Practicality must guide EU-Africa relations

We live in difficult and turbulent times on the geopolitical scene. The major nations of the world move their pieces to assert their political, economic and military power. Each makes the most of its arsenal of weapons and its comparative advantages.

Europe and Africa are continents united by their history, their diversity, their proximity and the value of a multilateral approach to international relations. A solid cooperation strategy offers many mutual benefits and enables both continents to have stronger bargaining power with other players on the world stage. This will be further strengthened if cooperation simultaneously contributes to growth and sustainable development, to the fight against inequalities and poverty and improves the quality of life of their populations.

“A solid cooperation strategy offers many mutual benefits and enables both continents to have stronger bargaining power with other players on the world stage”

A strong strategy should be based on strong goals and clear, shared objectives that can make a positive difference for individuals and communities. The multilateral approach involves competitive partnerships that will be further enhanced by the political, economic, social and environmental value they bring.

The main differentiation of the pursuit of a partnership strategy of equals between Europe and Africa is the sharing of common values, which stand in the way of other strategic offers, based on growing links across unbalanced funding networks and power relations.

A values-based cooperation strategy must be pragmatic and effective in the way it implements action programmes. Transforming a donor-recipient relationship into a partnership of equals will require new forms of relationships. These relations would respect sovereignty and the institutional framework, would have repercussions on civil society, unite individuals in their desire to succeed and give new impetus to the perception of the issues.

Given the global nature of the challenges – including those posed by the digital transition, the energy transition, the fight against disinformation, radicalism and climate change – every euro the EU transparently invests in Africa will yield double in terms of progress. This will be seen in the twinned partnership through increased levels of investment, skills and competences, the creation of new markets as well as improved security and mobility.

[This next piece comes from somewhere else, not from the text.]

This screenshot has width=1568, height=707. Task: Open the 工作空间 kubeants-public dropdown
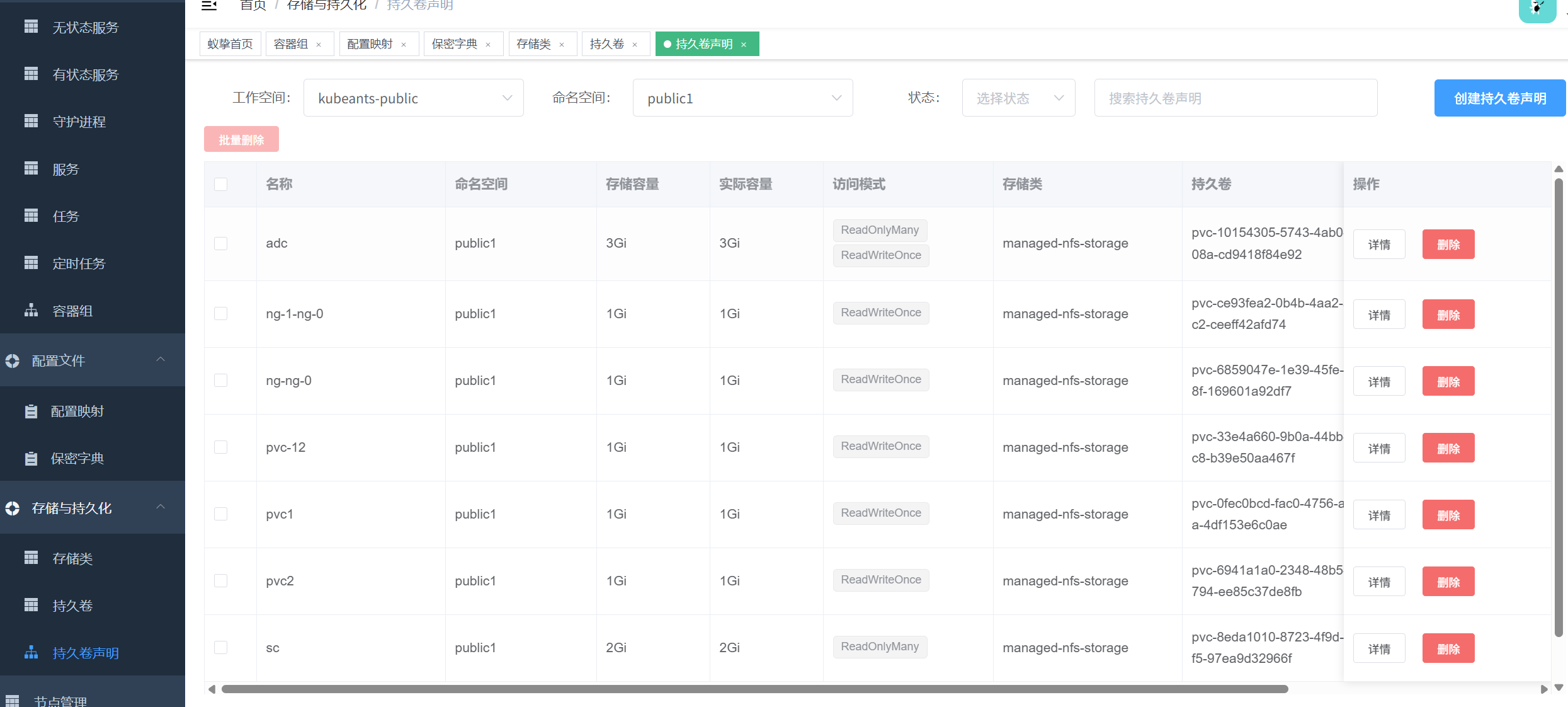(x=413, y=98)
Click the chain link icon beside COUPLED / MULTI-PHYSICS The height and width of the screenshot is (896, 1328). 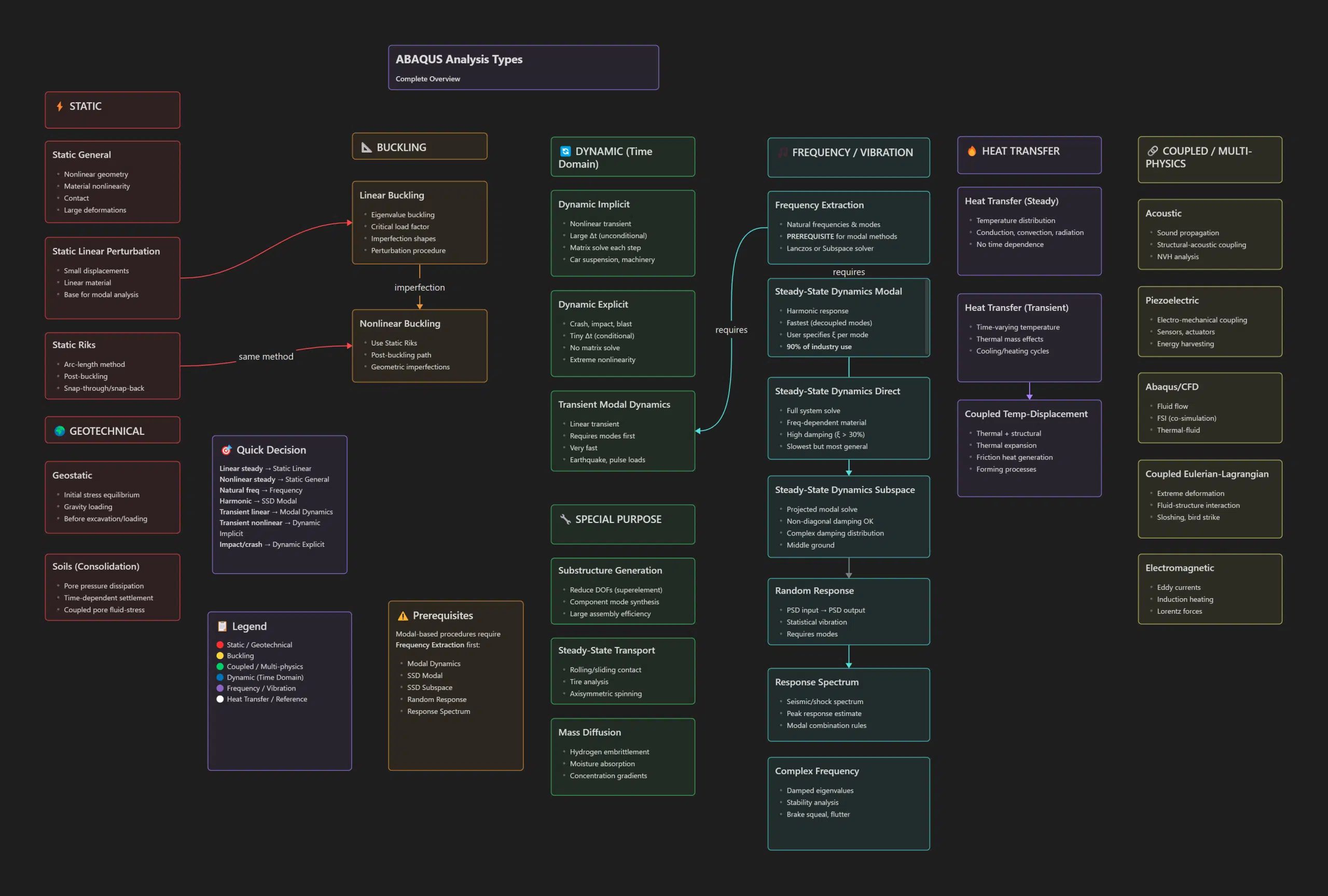[x=1153, y=151]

Good governance, structural security and bilateral mobility are the pillars that will enable the new strategy to achieve its objectives of growth and sustainable development on both continents. In addition to the good management of resources, good governance must respond to vertical and horizontal fractures in access to the exercise and control of power.

It must avoid the creation of ethnic or other ghettos and prevent the deepening of the separation between elites and society in general, generating instead open networks of shared work within strong communities.

“Europe and Africa are continents united by their history, their diversity, their proximity and the value of a multilateral approach to international relations”

On the security level, mutual trust must allow the coordination and exchange of information, knowledge, logistical capacity and defense power, ensuring better conditions for conflict prevention and better responses to potential risks and insurgencies. .

In terms of mobility, the principles of humanitarianism and respect for life and dignity must be the basis for building bilateral relations. There should be flexible legal procedures that establish a common policy to deal with voluntary or involuntary migration and protect both continents from illegal migration networks.

Returning to the pragmatic approach that we have proposed, the five capacity building partnerships – namely for ecological transition and access to energy, digital transformation, sustainable growth and employment, peace and governance and migration and mobility – require the allocation of relevant funds for projects on the African continent.

Whether it is Global Europe (neighbourhood, development cooperation and international cooperation instrument), climate action funds in which the EU participates or public-private partnerships for investment and cooperation, the aim must be to make the environment more prepared as a sustainable partnership.

Encouraging the consolidation of the African Continental Free Trade Area as one of the pillars of the partnership implies that connections must also be improved in education, vocational training, health, renewable energies and science, and that the sustainable development should be encouraged.

The failure of Covid-19 vaccination efforts on the African continent is an example of mistakes that must not be repeated, but at the same time it will be a challenge to empower the continent to produce and vaccinate. his population. This will provide an example of what a pragmatic multilateral partnership in the service of the people should look like.